If you flip through photos of Homewood from the decades that followed its 1926 incorporation, some buildings will look unfamiliar in 2019. Today you can no longer see places like the original the Hollywood Country Club and Edgewood Drug Store, but many other buildings, like Union Baptist Church and Shades Cahaba School, still very much look the same. Still other places in Homewood bear some resemblance to their early portraits in the 1930s, 1940s, 1950s and 1960s, yet have changed too. Here we juxtapose old pictures and new side-by-side so you can see for yourself what has evolved and what remains in home sweet Homewood.

Rob’e Mans Automotive Service sits on the site of a former Texaco station. You can still see the same second story of a Union Baptist Church behind the Rob’e Mans building on the right as you can behind the Texaco from the 1953 photo.

The simple box of a building Homewood Barber Shop now occupies was a dry cleaner in 1952. The front façade door and windows still are in the same place, but much of the original marquee is now a simple white.

Did you know Cahaba Cycles was once Homewood Theatre? It might no longer show films, but the top section of the building still looks the same.

You can still see how the tops of this brick building on 18th Street are shaped the same as today’s Bob’s Bikes as it was when it was Artistic Beauty Shop in 1939.

The roof has been modernized, but this corner building still holds its original shape from this 1947 photo as home to Nations Boutique next to Cookie Fix. You can also note there’s now no open space to the building’s right as it connects to a more recent structure.

The Real & Rosemary building on 29th Avenue South has been home to many businesses over the years including a beauty salon in 1947, but its exterior shape is still quite recognizable. The latter photo was taken in 1952.

Jack’s hasn’t always been in its current location across from Soho Square. When this photo was taken in 1962, it made its home just down the street on a corner lot where the Homewood Police Station now stands.

In 1939 Huffstutler & Co., the name a hardware store in Central Avenue now bears, was a real state, rental and insurance business in the brick building where O’Henry’s now serves up coffee and pastries.

Complete Feet’s brick structure towers over its neighbors now as did its predecessor in the brick building on 18th Street. Mantooth Interiors now operates where Ben Franklin Stores was, and B. Bayer & Co. is in a former garage space.
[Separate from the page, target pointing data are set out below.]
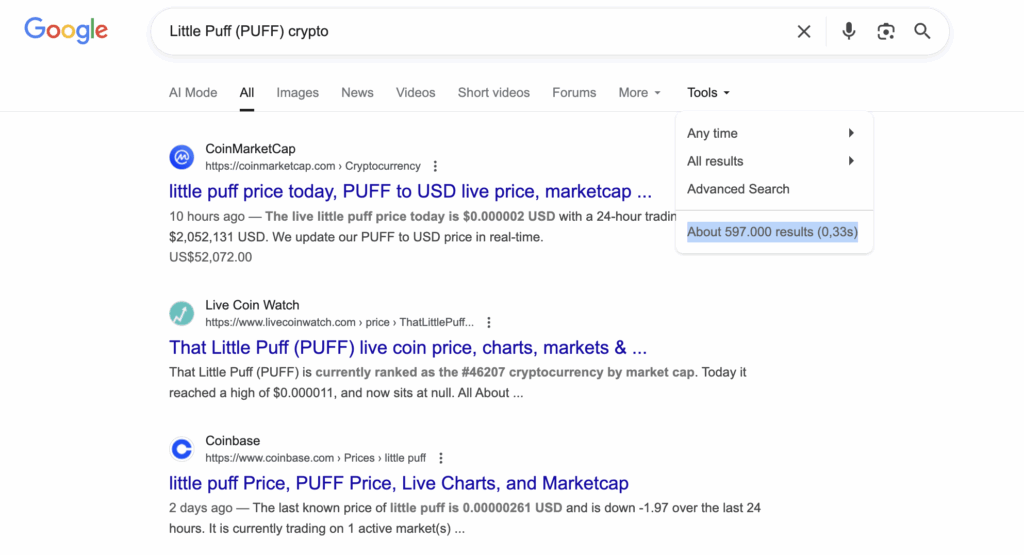This screenshot has height=555, width=1024.
Task: Clear the search box text
Action: point(804,32)
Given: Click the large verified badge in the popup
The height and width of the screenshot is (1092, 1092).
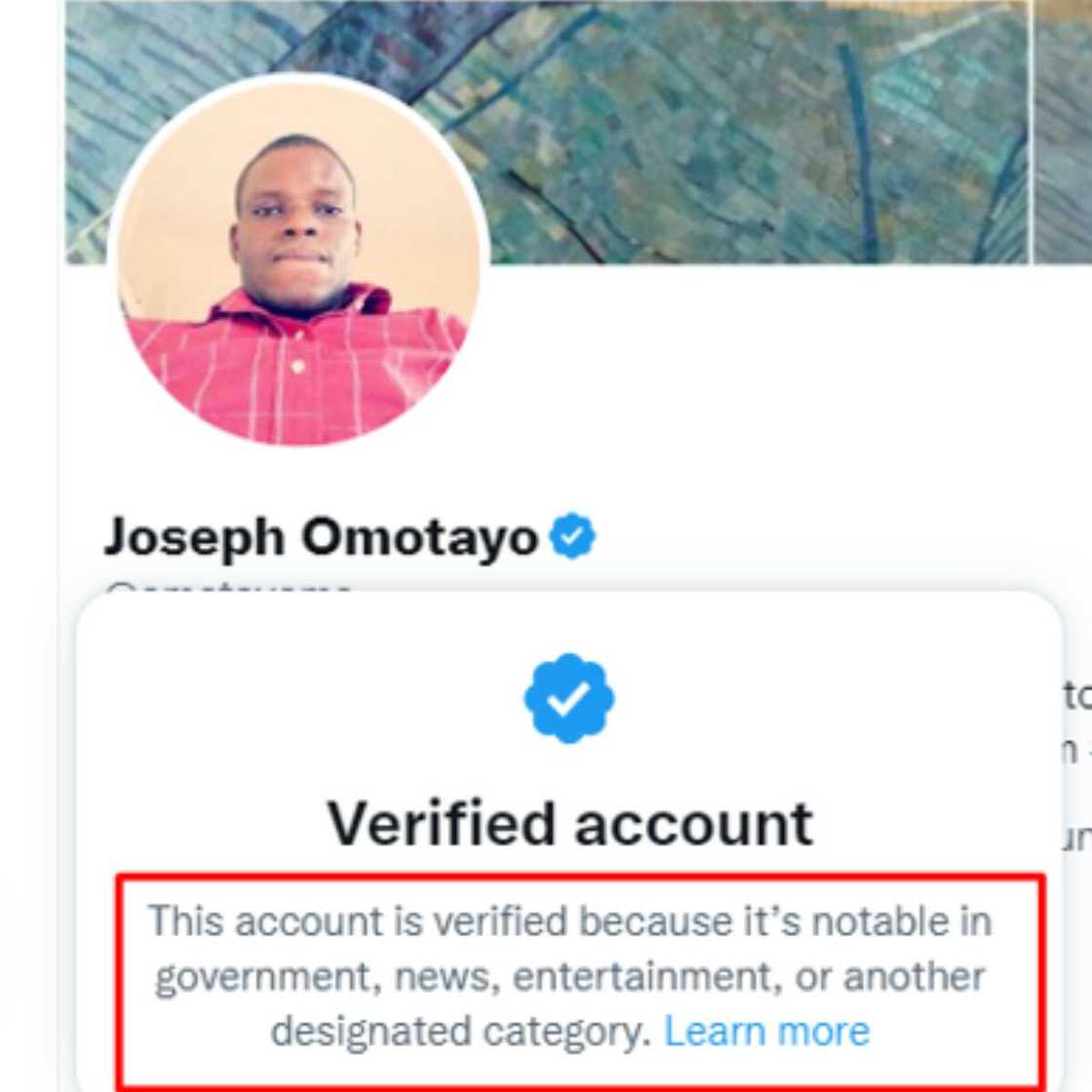Looking at the screenshot, I should point(569,698).
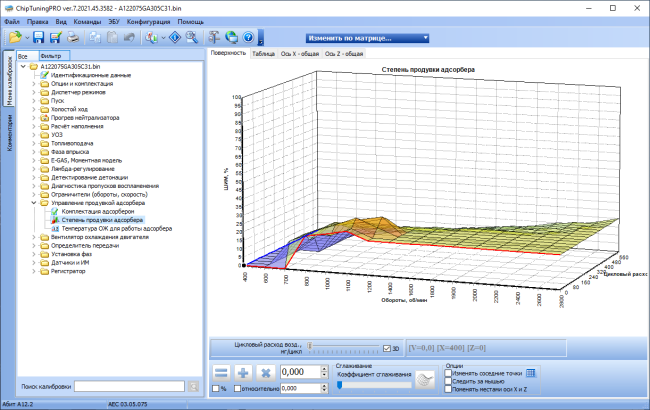
Task: Click the magnifier search icon in toolbar
Action: coord(192,38)
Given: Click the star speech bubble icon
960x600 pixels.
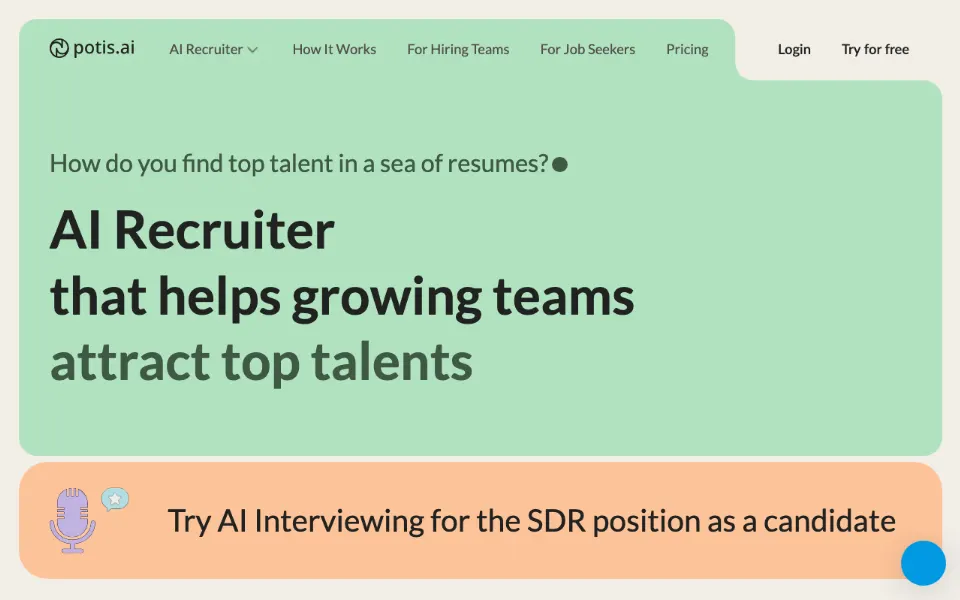Looking at the screenshot, I should (115, 499).
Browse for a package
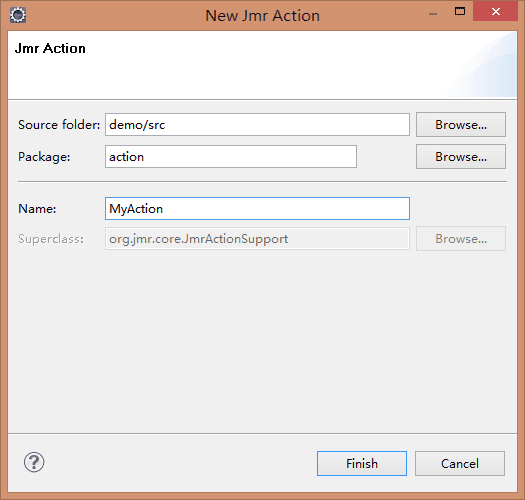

Caveat Coffee renovated an old home into its coffee shop. Its front has evolved since this photo was taken in 1965, but the left side and fireplace are still in place.

In 1944 there was more green on Central Avenue surrounding the Howard Cuthrell Building and the millwork repair business inside. Today the building houses Iron Tribe Fitness.

In the spring of 1949 tall skinny trees stood in the view from Homewood Central Park where the playground is now looking across Central Avenue to where Hero Doughnuts and Nabeel’s Café stand today.

This quaint signature corner in Edgewood has largely remained unchanged, except that a street car once ran up Broadway and into Oxmoor Road. Today it’s home to Edgewood Frame Shop and Trilogy Leather.

In 1959 you could buy groceries and do your laundry right on Oxmoor Road in Edgewood. Today you can order pizza and barbecue instead, but many of the architectural details remain.